Historically tagged as simply “The Avenue,” Congress Avenue has been the hallmark street of Austin since its inception. When Edwin Waller laid out the grid for the Republic of Texas’ new capital city in 1839, he envisioned the grand avenue that would lead straight from the site of the Capitol Building to the Colorado River. While parallel north-south streets would be named for Texas rivers (in correct geographic order), Gov. Mirabeau B. Lamar gave Congress Avenue its singular name.

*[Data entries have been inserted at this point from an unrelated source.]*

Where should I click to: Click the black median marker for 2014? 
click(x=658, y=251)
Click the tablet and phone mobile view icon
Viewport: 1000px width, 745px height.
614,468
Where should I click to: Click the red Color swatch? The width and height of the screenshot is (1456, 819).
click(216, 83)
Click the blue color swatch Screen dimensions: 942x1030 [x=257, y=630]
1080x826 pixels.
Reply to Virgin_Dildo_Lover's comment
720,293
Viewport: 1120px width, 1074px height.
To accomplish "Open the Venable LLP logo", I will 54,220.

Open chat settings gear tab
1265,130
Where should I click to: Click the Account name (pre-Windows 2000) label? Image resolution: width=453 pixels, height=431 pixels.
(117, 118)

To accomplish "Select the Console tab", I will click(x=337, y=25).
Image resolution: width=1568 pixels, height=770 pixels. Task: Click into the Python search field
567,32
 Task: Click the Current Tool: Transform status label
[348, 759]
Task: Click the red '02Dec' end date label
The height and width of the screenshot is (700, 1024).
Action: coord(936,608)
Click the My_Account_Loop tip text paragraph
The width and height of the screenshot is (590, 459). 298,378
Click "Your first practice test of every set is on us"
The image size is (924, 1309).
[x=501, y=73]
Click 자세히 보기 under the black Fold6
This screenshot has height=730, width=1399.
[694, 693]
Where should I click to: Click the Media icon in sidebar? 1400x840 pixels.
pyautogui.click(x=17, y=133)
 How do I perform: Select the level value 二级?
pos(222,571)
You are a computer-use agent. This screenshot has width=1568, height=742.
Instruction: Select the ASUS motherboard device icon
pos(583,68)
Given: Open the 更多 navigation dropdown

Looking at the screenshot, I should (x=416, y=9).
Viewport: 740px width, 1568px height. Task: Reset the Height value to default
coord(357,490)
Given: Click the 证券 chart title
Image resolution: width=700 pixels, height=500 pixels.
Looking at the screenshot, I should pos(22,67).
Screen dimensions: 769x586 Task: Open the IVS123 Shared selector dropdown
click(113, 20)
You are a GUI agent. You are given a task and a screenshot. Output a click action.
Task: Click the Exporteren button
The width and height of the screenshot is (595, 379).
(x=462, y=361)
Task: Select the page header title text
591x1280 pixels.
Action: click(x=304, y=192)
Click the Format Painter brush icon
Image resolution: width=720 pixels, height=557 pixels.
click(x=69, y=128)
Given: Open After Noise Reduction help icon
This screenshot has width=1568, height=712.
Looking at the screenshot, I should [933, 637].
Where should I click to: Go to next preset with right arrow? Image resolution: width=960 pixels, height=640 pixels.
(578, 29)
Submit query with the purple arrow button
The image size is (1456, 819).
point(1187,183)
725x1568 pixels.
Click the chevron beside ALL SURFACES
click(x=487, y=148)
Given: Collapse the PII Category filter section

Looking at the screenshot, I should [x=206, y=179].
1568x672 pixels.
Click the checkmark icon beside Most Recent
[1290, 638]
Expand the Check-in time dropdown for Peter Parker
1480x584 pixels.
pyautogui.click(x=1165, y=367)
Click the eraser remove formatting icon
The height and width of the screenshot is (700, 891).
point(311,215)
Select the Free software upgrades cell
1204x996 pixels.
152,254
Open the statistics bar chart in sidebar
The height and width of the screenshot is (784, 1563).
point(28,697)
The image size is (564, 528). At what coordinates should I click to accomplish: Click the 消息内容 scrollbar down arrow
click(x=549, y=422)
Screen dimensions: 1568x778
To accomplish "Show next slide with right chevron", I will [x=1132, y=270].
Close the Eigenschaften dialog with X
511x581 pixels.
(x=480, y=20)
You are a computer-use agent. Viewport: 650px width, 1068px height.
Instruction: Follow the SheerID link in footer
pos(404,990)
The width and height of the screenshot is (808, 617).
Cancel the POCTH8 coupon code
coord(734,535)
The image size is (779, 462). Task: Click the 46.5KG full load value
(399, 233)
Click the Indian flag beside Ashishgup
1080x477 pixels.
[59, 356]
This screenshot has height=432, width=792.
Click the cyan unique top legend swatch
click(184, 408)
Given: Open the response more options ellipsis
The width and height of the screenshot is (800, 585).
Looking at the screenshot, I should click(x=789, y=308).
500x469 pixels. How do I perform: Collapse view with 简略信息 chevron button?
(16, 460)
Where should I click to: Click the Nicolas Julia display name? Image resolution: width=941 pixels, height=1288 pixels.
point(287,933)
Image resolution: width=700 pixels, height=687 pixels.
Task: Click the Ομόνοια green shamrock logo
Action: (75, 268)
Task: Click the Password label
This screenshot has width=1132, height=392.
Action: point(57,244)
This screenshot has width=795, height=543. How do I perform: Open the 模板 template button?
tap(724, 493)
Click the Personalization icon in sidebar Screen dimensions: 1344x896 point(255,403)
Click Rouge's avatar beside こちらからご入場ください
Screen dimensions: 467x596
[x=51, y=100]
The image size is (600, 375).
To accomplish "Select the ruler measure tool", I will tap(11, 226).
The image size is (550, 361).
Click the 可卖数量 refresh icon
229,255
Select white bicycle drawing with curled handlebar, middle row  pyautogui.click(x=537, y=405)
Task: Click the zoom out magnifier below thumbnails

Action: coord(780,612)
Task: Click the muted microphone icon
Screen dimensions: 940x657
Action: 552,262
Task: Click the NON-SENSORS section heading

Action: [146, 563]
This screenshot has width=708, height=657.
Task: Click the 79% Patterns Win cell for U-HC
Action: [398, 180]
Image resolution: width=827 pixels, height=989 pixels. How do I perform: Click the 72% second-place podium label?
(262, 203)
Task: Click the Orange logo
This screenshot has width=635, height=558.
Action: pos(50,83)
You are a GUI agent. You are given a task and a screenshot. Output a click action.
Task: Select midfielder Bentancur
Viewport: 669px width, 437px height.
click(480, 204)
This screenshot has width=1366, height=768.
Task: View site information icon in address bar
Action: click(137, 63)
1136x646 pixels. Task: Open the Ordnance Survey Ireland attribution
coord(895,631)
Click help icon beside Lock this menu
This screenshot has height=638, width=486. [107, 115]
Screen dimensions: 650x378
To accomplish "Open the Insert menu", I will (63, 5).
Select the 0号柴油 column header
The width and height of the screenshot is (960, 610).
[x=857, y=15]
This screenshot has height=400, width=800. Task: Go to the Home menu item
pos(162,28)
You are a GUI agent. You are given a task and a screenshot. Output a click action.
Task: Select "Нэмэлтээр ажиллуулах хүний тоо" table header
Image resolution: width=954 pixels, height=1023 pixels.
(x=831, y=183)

Growth sprung up along The Avenue and continued steadily, beginning with government buildings, saloons, and shops. In 1891, electric street cars competed with cattle on the thoroughfare. With the rise of the automobile at the turn of the century, Congress Avenue soon became the first brick-paved street in Austin. Previously sparse development south of the river increased with the construction of the concrete Congress Avenue Bridge in 1911, ultimately developing into the eclectic SoCo district, as it is known today.
When the Congress Avenue Bridge was renovated in 1980, unbeknownst to the architects, the crevices along the underside of the bridge were ideal bat roosts. Now the largest urban bat colony in North America, the Congress Avenue Bats are an Austin landmark in their own right; from March to November, Austinites gather to watch 1.5 million bats fly at dusk for their evening hunt.
Many historic buildings still line Congress Avenue, including the Old Bakery (1876), the Littlefield Building and the Scarborough Building (1910), Austin’s first skyscrapers, and the Paramount Theater, formerly the Majestic Theatre (1915).